Caro
leitor, não falemos de tática, de 4-4-2 ou 4-3-3, de marcação alta ou baixa,
jogo apoiado etc., mas apenas de um singelo relato da partida que explodiu de
alegria corações pintados em três cores. Era o clássico Davi contra Golias. Era
o abastado contra o faminto, o poderoso contra o esfarrapado que lambe as
feridas aos olhos de todos.
Estádio
de Pituaçu, Salvador, Bahia, Campeonato Brasileiro da Série A, 17ª rodada. De
um lado o Atlético Mineiro, líder do torneio no começo da rodada, do outro, o
Bahia, porteiro da zona de rebaixamento. No primeiro tempo tudo transcorreu
como esperado, com o Atlético “amassando” impiedosamente o time nordestino. O
Galo de Minas tomou conta da bola ao estilo do grande Barcelona de Guardiola
(leitor, guarde as devidas proporções), fez 1 x 0 com o atacante Samarino, e
passou a perder gols como água que escorre pelas mãos. O primeiro tempo
terminar por um placar tão magro para os alvinegros foi quase um milagre dos
deuses do futebol. O tricolor da boa terra nada fazia e pouco ameaçava.
Tudo
indicava que no segundo tempo a história continuaria igual. O Atlético do
badalado treinador Jorge Sampaoli permaneceu pressionando o Bahia, nada
indicava que a cena mudaria, os gols dos mineiros parecia questão de tempo, mas
estamos falando de futebol, uma das mais impressionantes metáforas da vida. E
em um jogo épico, em uma virada inesperada e extraordinária, que começou com o
gol de Daniel, em um lance na área depois do rebote do goleiro Everson. A
equipe mineira, que até aquele momento dominava o jogo, assustou-se com o
placar inesperado. Depois veio a virada com Gilberto, com um sangue frio ao
estilo de Romário ou Ronaldo (mais uma vez, leitor, guarde as devidas proporções,
hoje tudo será superlativo), driblou o zagueiro que vinha em um carrinho,
deixando-o passar no sinal vermelho e, antes da chegada do arqueiro, com o gol
vazio, virou o resultado para o tricolor baiano. Ainda houve o terceiro gol em
uma infiltrada entre as linhas do time atleticano digna dos melhores atacantes
e um chute preciso na saída do goleiro. O tricolor baiano ainda perdeu gols que
poderiam ter transformado a virada ainda mais épica, sobrenatural. Na Bahia de Todos os Santos, todos os
santos do futebol ajudaram o Bahia.

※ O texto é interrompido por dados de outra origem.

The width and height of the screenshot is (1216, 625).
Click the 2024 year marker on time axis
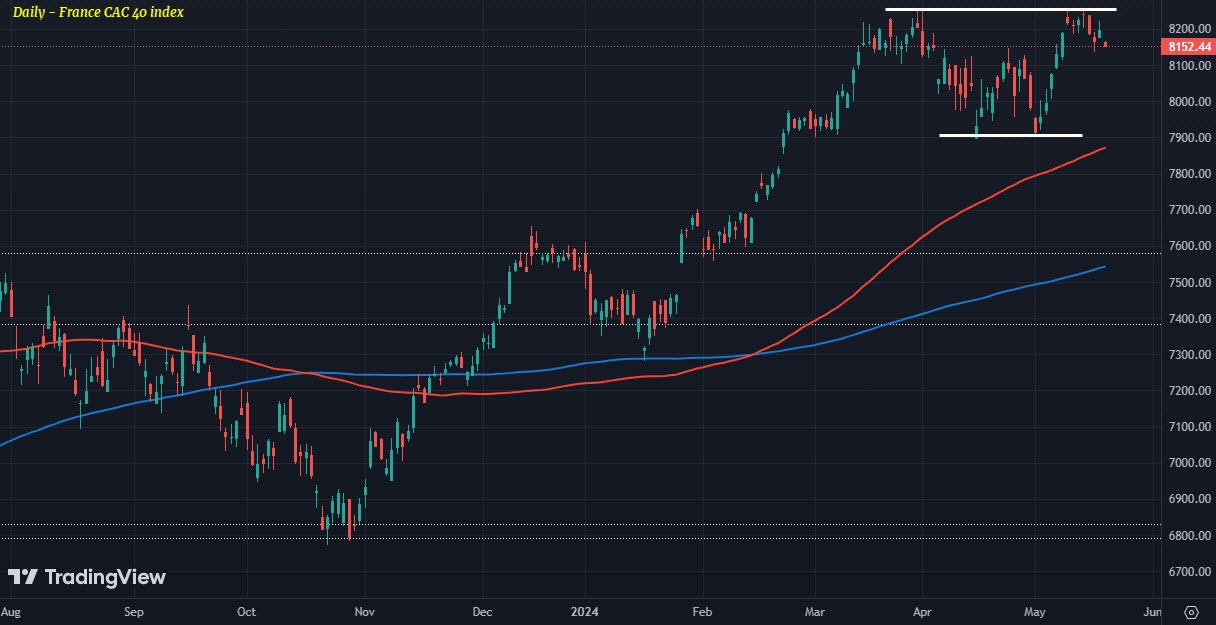click(586, 610)
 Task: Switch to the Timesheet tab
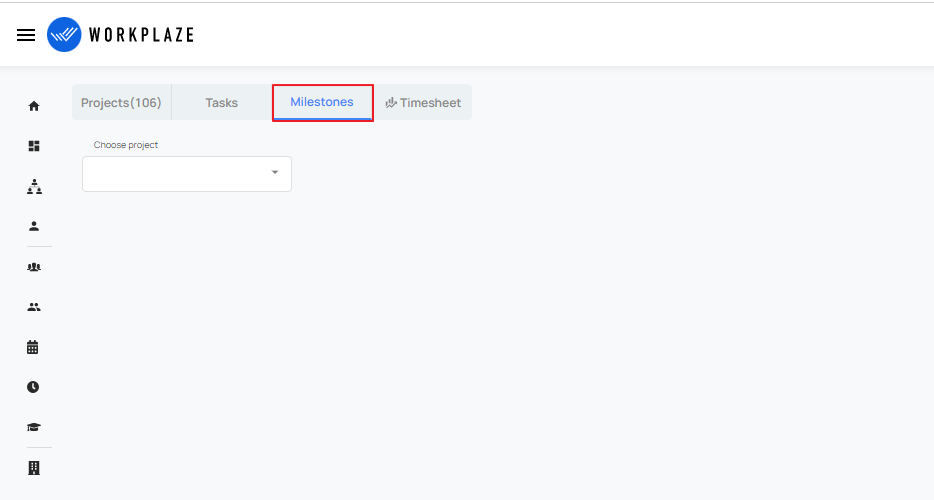coord(423,103)
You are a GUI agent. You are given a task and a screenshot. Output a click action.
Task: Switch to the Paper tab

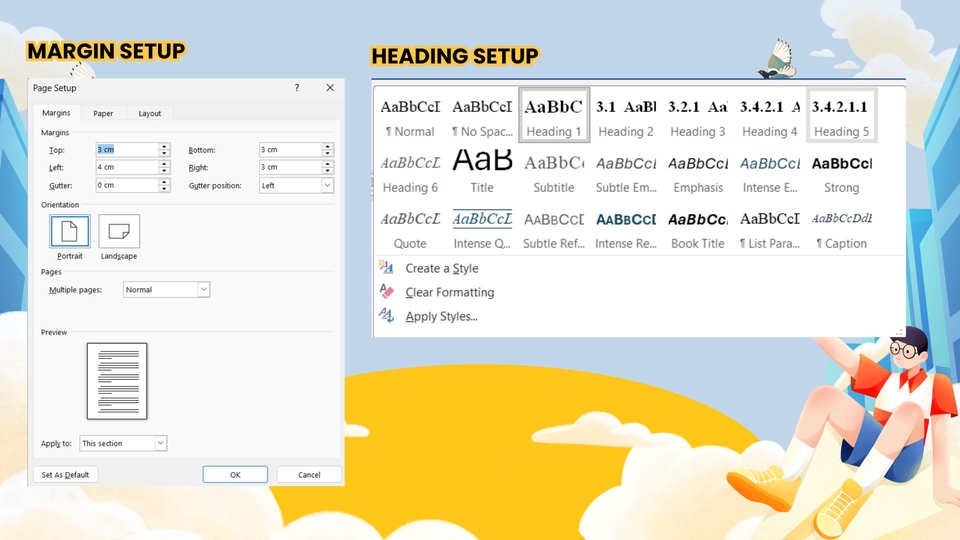tap(104, 114)
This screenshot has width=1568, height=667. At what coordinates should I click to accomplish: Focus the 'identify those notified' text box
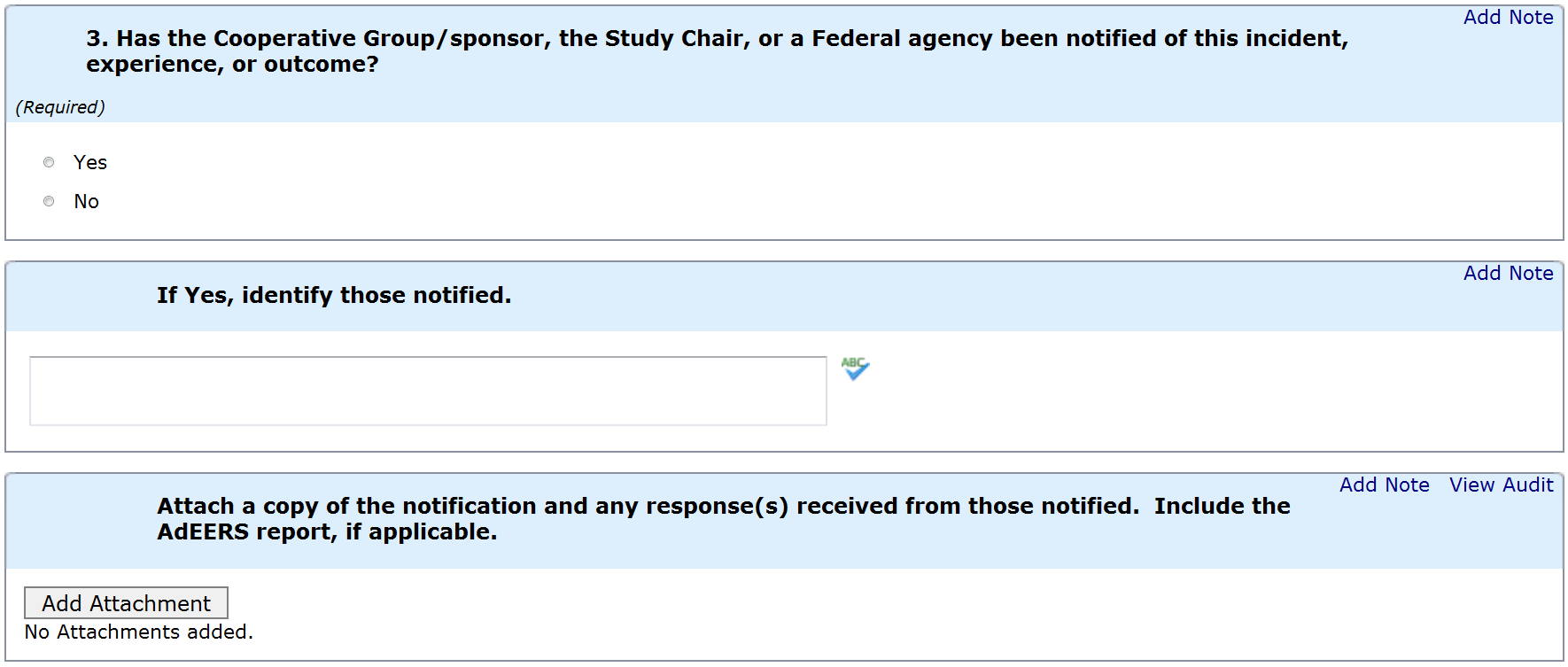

Daniel se transformou no grande Douglas,
craque do clube nos anos 70, e Gilberto encarnou Beijoca, o polêmico,
temperamental e artilheiro tricolor dos anos 70 e 80. O triunfo de hoje
mereceria um Homero, um Tolstói ou um Nelson Rodrigues para ser contado.
Não
se sabe o futuro do Bahia na competição, certamente continuará a sua sina na
luta contra o rebaixamento, e o Atlético Mineiro ainda estará a desfilar o seu
bom futebol nos campos do Brasil que permitirá estar nas primeiras colocações
do campeonato; mas hoje, o todo poderoso foi o tricolor baiano e o derrotado
passou a ser o clube de Minas. Mais uma vez, como nas escrituras, Davi venceu
Golias. O triunfo de hoje mereceria uma estrela ao lado das outras duas que o
Bahia possui em seu escudo, nem que fosse da cor de bronze, nem que fosse até o
início do próximo jogo quando tudo começará novamente. Esta segunda-feira (19/10) adquiriu a alegria de
uma bela noite de Carnaval, o hino tricolor virou uma nova Marselhesa e Gilberto encarnou Napoleão Bonaparte. Incrível o que
uma partida de futebol não faz, se assim não fosse, não seria futebol.